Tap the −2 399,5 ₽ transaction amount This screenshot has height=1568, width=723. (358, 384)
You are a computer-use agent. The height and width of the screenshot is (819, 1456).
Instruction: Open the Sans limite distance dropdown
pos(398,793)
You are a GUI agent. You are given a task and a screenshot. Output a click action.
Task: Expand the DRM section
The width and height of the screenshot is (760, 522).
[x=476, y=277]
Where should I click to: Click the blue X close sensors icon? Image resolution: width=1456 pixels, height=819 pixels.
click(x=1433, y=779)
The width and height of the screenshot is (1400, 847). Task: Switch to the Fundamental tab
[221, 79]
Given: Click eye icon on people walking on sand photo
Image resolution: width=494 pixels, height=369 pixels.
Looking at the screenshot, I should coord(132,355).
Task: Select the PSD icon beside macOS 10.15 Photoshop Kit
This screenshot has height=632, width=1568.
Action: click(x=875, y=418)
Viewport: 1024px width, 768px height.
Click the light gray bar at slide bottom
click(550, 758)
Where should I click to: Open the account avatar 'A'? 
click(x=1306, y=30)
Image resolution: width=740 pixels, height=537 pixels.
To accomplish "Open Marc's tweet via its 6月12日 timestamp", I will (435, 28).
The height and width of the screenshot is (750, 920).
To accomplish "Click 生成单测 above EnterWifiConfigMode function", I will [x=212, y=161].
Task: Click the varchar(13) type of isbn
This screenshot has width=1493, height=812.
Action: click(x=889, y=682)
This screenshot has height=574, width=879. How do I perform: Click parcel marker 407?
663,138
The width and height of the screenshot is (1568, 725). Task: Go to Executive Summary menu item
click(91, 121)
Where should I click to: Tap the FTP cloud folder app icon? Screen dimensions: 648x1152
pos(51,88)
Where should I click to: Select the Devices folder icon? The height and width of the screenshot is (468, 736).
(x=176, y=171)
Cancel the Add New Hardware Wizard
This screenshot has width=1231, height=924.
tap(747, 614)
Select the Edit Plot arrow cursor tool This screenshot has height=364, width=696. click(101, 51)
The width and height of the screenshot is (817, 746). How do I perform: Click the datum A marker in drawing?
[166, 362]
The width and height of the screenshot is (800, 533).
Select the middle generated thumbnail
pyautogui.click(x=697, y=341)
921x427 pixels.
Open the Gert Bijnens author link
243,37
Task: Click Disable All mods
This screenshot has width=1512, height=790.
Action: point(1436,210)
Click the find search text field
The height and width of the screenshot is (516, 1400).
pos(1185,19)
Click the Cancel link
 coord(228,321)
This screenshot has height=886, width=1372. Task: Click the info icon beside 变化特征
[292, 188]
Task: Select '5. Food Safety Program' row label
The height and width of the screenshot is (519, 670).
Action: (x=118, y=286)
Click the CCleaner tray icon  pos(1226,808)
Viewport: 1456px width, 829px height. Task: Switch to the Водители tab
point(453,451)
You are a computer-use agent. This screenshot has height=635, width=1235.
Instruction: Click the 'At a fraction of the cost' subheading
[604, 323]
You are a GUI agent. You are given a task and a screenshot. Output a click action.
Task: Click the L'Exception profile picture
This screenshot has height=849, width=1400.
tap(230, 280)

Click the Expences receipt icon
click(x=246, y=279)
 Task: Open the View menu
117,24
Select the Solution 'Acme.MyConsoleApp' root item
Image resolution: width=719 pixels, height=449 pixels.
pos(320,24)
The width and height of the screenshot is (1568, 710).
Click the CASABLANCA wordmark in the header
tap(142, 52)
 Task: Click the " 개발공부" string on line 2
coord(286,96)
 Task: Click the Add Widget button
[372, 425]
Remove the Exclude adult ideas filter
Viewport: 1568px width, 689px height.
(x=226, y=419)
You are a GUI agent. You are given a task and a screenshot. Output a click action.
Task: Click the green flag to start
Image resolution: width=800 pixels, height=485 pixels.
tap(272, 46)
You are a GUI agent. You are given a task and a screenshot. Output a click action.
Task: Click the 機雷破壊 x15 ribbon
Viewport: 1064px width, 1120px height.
★ ★ ★
EXERCISE REQUIREMENTS: Copy every line of the material above word for word, in its original order.

WORKED SOLUTION:
Tap the −2 399,5 ₽ transaction amount This screenshot has height=1568, width=723. (358, 384)
You are a computer-use agent. The height and width of the screenshot is (819, 1456).
Instruction: Open the Sans limite distance dropdown
pos(398,793)
You are a GUI agent. You are given a task and a screenshot. Output a click action.
Task: Expand the DRM section
The width and height of the screenshot is (760, 522).
[x=476, y=277]
Where should I click to: Click the blue X close sensors icon? Image resolution: width=1456 pixels, height=819 pixels.
click(x=1433, y=779)
The width and height of the screenshot is (1400, 847). Task: Switch to the Fundamental tab
[221, 79]
Given: Click eye icon on people walking on sand photo
Image resolution: width=494 pixels, height=369 pixels.
Looking at the screenshot, I should coord(132,355).
Task: Select the PSD icon beside macOS 10.15 Photoshop Kit
This screenshot has height=632, width=1568.
Action: click(x=875, y=418)
Viewport: 1024px width, 768px height.
Click the light gray bar at slide bottom
click(550, 758)
Where should I click to: Open the account avatar 'A'? 
click(x=1306, y=30)
Image resolution: width=740 pixels, height=537 pixels.
To accomplish "Open Marc's tweet via its 6月12日 timestamp", I will (435, 28).
The height and width of the screenshot is (750, 920).
To accomplish "Click 生成单测 above EnterWifiConfigMode function", I will [x=212, y=161].
Task: Click the varchar(13) type of isbn
This screenshot has width=1493, height=812.
Action: click(x=889, y=682)
This screenshot has height=574, width=879. How do I perform: Click parcel marker 407?
663,138
The width and height of the screenshot is (1568, 725). Task: Go to Executive Summary menu item
click(91, 121)
Where should I click to: Tap the FTP cloud folder app icon? Screen dimensions: 648x1152
pos(51,88)
Where should I click to: Select the Devices folder icon? The height and width of the screenshot is (468, 736).
(x=176, y=171)
Cancel the Add New Hardware Wizard
This screenshot has width=1231, height=924.
tap(747, 614)
Select the Edit Plot arrow cursor tool This screenshot has height=364, width=696. click(101, 51)
The width and height of the screenshot is (817, 746). How do I perform: Click the datum A marker in drawing?
[166, 362]
The width and height of the screenshot is (800, 533).
Select the middle generated thumbnail
pyautogui.click(x=697, y=341)
921x427 pixels.
Open the Gert Bijnens author link
243,37
Task: Click Disable All mods
This screenshot has width=1512, height=790.
Action: point(1436,210)
Click the find search text field
The height and width of the screenshot is (516, 1400).
pos(1185,19)
Click the Cancel link
 coord(228,321)
This screenshot has height=886, width=1372. Task: Click the info icon beside 变化特征
[292, 188]
Task: Select '5. Food Safety Program' row label
The height and width of the screenshot is (519, 670).
Action: (x=118, y=286)
Click the CCleaner tray icon  pos(1226,808)
Viewport: 1456px width, 829px height. Task: Switch to the Водители tab
point(453,451)
You are a computer-use agent. This screenshot has height=635, width=1235.
Instruction: Click the 'At a fraction of the cost' subheading
[604, 323]
You are a GUI agent. You are given a task and a screenshot. Output a click action.
Task: Click the L'Exception profile picture
This screenshot has height=849, width=1400.
tap(230, 280)

Click the Expences receipt icon
click(x=246, y=279)
 Task: Open the View menu
117,24
Select the Solution 'Acme.MyConsoleApp' root item
Image resolution: width=719 pixels, height=449 pixels.
pos(320,24)
The width and height of the screenshot is (1568, 710).
Click the CASABLANCA wordmark in the header
tap(142, 52)
 Task: Click the " 개발공부" string on line 2
coord(286,96)
 Task: Click the Add Widget button
[372, 425]
Remove the Exclude adult ideas filter
Viewport: 1568px width, 689px height.
(x=226, y=419)
You are a GUI agent. You are given a task and a screenshot. Output a click action.
Task: Click the green flag to start
Image resolution: width=800 pixels, height=485 pixels.
tap(272, 46)
You are a GUI agent. You are given a task and a screenshot. Output a click action.
Task: Click the 機雷破壊 x15 ribbon
Viewport: 1064px width, 1120px height.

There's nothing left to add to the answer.